Pour Oscar Onyema, il y a une panoplie de financements qui existent à l'intérieur et en dehors du continent allant des institutions philanthropiques aux investissements boursiers. " On peut obtenir une mise à l'échelle à travers le marché des capitaux ", a dit M. Onyema. Il a donné l'exemple du Nigeria qui a levé des obligations vertes pour financer des projets sensibles au climat et travaille actuellement en partenariat avec la Bourse de Luxembourg pour intéresser davantage les investisseurs étrangers.
Optimiste, le banquier Simon Tiemtoré de Vista Bank souligne que les investisseurs africains commencent à s'intéresser véritablement au financement des infrastructures sur le continent. " Les liquidités sont là ainsi que les pièces du puzzle, et on peut trouver des ressources locales pour les infrastructures avant de faire appel aux capitaux étrangers ", assure M. Tiemtoré. Il a indiqué que Vista Bank va investir dans les infrastructures sanitaires et l'industrie agroalimentaire en Afrique grâce à des capitaux africains et américains notamment.

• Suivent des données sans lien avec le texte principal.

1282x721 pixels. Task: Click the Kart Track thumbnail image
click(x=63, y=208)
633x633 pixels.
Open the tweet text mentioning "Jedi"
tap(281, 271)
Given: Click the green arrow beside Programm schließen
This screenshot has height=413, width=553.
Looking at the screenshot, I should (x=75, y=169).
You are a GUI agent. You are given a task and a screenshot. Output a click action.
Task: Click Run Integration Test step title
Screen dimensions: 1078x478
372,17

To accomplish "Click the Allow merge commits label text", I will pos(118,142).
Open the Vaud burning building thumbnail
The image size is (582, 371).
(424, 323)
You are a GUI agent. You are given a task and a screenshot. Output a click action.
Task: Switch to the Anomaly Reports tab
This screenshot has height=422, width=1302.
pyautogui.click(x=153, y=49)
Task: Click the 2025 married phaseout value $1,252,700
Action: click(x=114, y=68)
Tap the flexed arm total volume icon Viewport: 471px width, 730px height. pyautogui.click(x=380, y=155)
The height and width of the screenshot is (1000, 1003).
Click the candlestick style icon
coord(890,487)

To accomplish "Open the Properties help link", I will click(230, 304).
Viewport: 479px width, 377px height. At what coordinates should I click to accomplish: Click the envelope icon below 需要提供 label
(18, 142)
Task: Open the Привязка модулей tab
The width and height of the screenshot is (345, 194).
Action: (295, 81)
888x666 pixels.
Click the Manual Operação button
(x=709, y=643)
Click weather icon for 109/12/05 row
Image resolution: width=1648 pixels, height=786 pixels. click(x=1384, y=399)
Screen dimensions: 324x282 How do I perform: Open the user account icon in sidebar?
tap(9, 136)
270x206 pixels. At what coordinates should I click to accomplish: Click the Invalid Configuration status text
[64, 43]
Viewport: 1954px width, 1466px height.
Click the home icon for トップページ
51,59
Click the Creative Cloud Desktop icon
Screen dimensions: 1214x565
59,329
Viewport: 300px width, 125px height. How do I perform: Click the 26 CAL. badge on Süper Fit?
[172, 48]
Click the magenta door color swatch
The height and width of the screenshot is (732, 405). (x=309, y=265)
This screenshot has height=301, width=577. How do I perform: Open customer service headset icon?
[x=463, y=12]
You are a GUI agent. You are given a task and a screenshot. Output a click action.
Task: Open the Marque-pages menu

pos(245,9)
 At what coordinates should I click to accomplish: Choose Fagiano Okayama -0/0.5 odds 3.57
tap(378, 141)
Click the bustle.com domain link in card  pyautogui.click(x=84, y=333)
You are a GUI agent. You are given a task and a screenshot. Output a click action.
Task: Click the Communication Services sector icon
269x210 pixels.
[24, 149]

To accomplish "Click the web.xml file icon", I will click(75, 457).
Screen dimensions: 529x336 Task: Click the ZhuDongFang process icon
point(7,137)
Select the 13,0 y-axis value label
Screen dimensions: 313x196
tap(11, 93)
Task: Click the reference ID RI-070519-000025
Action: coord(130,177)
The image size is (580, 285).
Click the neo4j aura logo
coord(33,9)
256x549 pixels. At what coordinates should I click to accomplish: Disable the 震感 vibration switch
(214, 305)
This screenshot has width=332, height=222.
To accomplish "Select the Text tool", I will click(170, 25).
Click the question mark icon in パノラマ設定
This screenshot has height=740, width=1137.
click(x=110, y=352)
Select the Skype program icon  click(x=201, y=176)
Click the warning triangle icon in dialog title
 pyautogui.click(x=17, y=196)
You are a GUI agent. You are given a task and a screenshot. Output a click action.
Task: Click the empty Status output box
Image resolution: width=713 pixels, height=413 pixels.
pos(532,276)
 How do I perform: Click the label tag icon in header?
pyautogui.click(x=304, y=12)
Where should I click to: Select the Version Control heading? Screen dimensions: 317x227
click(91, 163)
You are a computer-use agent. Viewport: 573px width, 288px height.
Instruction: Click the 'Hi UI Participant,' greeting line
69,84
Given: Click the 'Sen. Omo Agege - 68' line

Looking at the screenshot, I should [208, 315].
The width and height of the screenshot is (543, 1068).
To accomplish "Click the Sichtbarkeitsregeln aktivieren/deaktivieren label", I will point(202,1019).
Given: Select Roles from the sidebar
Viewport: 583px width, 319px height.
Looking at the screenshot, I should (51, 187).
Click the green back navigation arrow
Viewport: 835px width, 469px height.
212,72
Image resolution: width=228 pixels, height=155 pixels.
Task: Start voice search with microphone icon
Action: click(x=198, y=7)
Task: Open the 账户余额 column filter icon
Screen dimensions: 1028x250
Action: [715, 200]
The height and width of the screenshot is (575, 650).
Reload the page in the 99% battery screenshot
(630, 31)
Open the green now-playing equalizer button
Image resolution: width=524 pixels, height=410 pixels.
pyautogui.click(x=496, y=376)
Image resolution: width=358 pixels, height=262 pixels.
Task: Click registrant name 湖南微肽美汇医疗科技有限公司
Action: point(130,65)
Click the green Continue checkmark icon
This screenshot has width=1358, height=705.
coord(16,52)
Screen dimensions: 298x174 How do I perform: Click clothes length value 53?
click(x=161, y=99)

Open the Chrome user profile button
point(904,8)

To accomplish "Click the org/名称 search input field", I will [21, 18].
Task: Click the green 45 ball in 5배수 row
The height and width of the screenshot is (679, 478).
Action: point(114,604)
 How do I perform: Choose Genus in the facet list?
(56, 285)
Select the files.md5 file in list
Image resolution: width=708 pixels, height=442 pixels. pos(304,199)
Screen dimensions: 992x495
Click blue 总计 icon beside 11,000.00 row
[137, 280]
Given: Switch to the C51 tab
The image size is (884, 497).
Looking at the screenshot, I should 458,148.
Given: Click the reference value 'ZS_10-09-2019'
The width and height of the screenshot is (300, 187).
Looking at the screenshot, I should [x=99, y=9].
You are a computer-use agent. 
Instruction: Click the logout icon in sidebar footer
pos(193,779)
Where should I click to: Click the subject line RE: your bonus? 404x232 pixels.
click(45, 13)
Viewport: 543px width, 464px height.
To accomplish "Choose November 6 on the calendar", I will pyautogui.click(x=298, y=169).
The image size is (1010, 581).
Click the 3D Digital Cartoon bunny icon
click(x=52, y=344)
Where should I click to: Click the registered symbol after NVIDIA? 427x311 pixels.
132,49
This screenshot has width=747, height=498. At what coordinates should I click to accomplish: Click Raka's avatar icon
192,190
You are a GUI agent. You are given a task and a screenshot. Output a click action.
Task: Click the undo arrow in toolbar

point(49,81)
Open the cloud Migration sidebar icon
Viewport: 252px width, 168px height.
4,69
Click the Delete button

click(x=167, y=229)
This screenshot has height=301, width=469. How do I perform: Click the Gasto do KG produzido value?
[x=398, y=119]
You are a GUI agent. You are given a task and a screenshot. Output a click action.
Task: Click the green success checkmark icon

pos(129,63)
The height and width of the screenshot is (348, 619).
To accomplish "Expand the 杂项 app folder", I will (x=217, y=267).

L'exemple de Africa50 est encore plus intéressant sur la manière dont les investisseurs peuvent s'impliquer dans la réalisation des infrastructures de développement du continent. Fondée par la Banque africaine de développement et des gouvernements africains, Africa50 s'intéresse aux développements des infrastructures depuis leur conception jusqu'à leur livraison. L'institution mobilise prioritairement des financements public et privé africains puis à l'échelle mondiale. " Si les investisseurs africains n'y croient pas et ne lèvent pas des fonds pour les infrastructures en Afrique qui va le faire ? Pour l'instant, nous avons de bons retours des investisseurs africains pour nos projets après, nous allons sur le marché international ", a indiqué Vincent Le Guennou. Il a donné l'exemple d'un projet vert bancable en Égypte portant sur 4 milliards de dollars. Le projet solaire de 1,5 gigawatt va fournir de l'énergie propre à plus de 1 million de personnes.
" Quand on va avoir suffisamment de fonds et des success stories sur nos projets, on va attirer suffisamment d'intérêts et les coûts de crédits de nos projets vont baisser ", a souligné M. Le Guennou. Il a indiqué que d'ici 2050, les investissements d'Africa50 vont permettre à 20 millions d'Africains supplémentaires de disposer d'énergie propre.
La session a été modérée par Hruby Aubrey, chercheure principale à Atlantic Council et fondatrice de Tofino Capital.
L'Africa Investment Forum 2022, prend fin le 4 novembre avec l'annonce des intentions d'investissements en Afrique.